Lastly, as a modern alternative to virtual function polymorphism we have std::variant
, providing very attractive performance characteristics in the case that we know the set of possible types it can hold at compile time, which happened to be true in this case. Unfortunately, since the container I was working on was generic, some of the nodes had to accommodate a type of potentially large size. This would make the other nodes just as large, which was unacceptable. Further, there would be much code duplication if some of the nodes could not share a base class. The following weird amalgam of the above characteristics is what I ended up using, and I thought it might be interesting to other fans of C++ template over-engineering :).

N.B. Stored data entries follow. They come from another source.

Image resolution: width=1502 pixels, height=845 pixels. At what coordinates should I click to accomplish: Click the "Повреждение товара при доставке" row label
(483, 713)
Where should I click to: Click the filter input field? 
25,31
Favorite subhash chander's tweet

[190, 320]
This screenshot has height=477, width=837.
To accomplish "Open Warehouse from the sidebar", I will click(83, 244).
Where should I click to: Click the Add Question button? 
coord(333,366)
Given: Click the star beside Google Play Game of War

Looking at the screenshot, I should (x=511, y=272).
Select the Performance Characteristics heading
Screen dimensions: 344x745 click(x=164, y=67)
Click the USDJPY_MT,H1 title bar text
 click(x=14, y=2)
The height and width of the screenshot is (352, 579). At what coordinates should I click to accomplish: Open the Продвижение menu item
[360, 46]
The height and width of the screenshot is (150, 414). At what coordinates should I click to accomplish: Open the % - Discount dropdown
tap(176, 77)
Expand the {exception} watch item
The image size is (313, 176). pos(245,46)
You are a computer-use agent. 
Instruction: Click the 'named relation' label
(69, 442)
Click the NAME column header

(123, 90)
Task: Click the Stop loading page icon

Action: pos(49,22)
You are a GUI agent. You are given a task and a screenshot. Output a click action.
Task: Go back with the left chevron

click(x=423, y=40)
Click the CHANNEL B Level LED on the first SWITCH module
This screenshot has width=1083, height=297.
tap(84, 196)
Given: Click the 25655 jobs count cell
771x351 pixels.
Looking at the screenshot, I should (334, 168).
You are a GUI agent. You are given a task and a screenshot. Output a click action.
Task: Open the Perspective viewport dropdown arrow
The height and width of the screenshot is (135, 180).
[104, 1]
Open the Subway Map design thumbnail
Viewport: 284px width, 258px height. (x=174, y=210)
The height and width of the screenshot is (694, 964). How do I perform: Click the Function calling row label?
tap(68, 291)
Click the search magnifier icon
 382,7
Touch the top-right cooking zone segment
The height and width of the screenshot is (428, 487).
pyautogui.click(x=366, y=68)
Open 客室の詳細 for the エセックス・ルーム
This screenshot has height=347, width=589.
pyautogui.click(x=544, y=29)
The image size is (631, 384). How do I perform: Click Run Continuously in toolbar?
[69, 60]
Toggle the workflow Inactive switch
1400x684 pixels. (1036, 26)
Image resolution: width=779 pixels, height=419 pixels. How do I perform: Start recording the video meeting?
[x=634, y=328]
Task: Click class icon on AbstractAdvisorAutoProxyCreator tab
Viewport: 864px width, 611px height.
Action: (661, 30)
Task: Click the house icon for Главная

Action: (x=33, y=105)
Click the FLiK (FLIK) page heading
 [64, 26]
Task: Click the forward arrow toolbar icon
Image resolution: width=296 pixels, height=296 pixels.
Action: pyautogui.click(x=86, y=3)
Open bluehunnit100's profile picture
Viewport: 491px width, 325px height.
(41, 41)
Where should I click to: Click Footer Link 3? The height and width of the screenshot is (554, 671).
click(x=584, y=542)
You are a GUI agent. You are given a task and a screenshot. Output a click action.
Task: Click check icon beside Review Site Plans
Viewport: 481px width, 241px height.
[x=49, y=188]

The idea is to use CRTP beyond static polymorphism by storing some form of state in the base class to determine which of its derived types (template parameters) it actually is. This could of course be accomplished using virtual functions, but if all we want to do is return some type of flag then why not store that flag directly instead of going through a vtable indirection?
template <typename... Ds>
class Base
{
using Bits = unsigned;
static_assert(sizeof...(Ds) <= std::numeric_limits<Bits>::digits, "Not enough bits");
template <typename... Bs>
static constexpr auto to_bits(Bs... bits) -> Bits
{
Bits ret = 0;
int idx = 0;
for(bool bit : {bits...})
ret |= (bit << idx++);
return ret;
}
template <typename T>
static constexpr Bits bitsof = to_bits(std::is_base_of<T, Ds>::value...);
public:
template <typename T>
friend auto down_cast(Base* ptr) -> T*
{
return (ptr->m_type & bitsof<T>) ? static_cast<T*>(ptr) : nullptr;
}
protected:
template <typename T>
Base(T*) : m_type{bitsof<T>} {}
private:
Bits const m_type;
};
// Declaration outside class needed unless we have C++20
template <typename T, typename... Ds> auto down_cast(Base<Ds...>*) -> T;
The class Base
contains a bitflag m_type
with exactly one bit set corresponding to the active derived type in its template parameter list1, not an index like in std::variant
. This allows us to neatly represent is-a relationships in the sub-hierarchy of Base
through a bitmask (the bitsof
variable template); a shared base have all the bits of its derived types set. Any such shared base class is not included in the template parameter list -- only the most derived or "leaf" classes are.
The correct bit in m_type
is deduced in the template constructor from the this
pointer passed by the derived type on construction (se below). This saves us from having to manually set the correct bit in each derived type, which is nice. The final component is the down_cast
function which acts like dynamic_cast
. This is where the design really shines, as we only need a single bitwise comparison to determine if a Base
pointer can be bound to any part of its sub-hierarchy.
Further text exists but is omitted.